選択肢では「自ネットワーク外のNTPサーバへ時刻問い合わせできないようにする」といった表現に注意が必要です。

これは、社内機器の時刻同期そのものを妨げる可能性があります。問題が問うているのは、時刻同期の禁止ではなく、NTPサーバが攻撃の踏み台になることを防ぐ対策です。

よくある誤解・混同

NTPでは、次のような混同がよくあります。

NTPを使うこと自体が危険だと考える

NTPは、時刻同期に必要な仕組みです。

危険なのは、NTPそのものではなく、不要に公開されたNTPサーバや、古い実装の危険な機能が放置されている状態です。

外部NTPサーバへの問い合わせを止めればよいと考える

これは、社内機器が正しい時刻を取得できなくなる可能性があります。

NTPリフレクション攻撃の対策で重要なのは、攻撃者からの問い合わせに対して、自組織のNTPサーバが大きな応答を返さないようにすることです。

ブロードキャスト宛のパケットを拒否すれば十分と考える

ブロードキャスト宛パケットの拒否は、NTPサーバへの通常の問い合わせ対策とは論点がずれます。

踏み台化を防ぐには、NTPサーバの公開範囲、不要機能、アクセス制御を確認する必要があります。

NTP以外のUDPサービスを拒否すればよいと考える

NTPを悪用した攻撃で問われているなら、対策対象はNTPです。

選択肢で「NTP以外」と書かれていたら注意です。NTP以外を止めても、NTPサーバが応答を返す状態なら踏み台リスクは残ります。
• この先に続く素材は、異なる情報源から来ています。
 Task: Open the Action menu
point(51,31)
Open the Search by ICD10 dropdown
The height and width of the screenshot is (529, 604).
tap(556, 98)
SG試験では、何を防ぎたいのかを見て選択肢を切ることが大切です。

  • 時刻同期を止める話なのか
  • NTPサーバの踏み台化を防ぐ話なのか
  • UDP全般の話なのか
  • NTP以外のサービスの話なのか

この切り分けができると、ひっかけ選択肢を外しやすくなります。

まとめ(試験直前用)

  • NTPは、ネットワーク上の機器の時刻を同期するためのプロトコル。
  • セキュリティ運用では、ログやインシデント調査の時刻をそろえるために重要。
  • NTPリフレクション攻撃では、公開NTPサーバがDDoS攻撃の踏み台にされることがある。
  • 対策は、修正済みバージョンへの更新、monlist機能の無効化、不要な外部アクセスの制限。
  • SG試験では「時刻同期を止める」のではなく、踏み台化を防ぐ対策かどうかで判断する。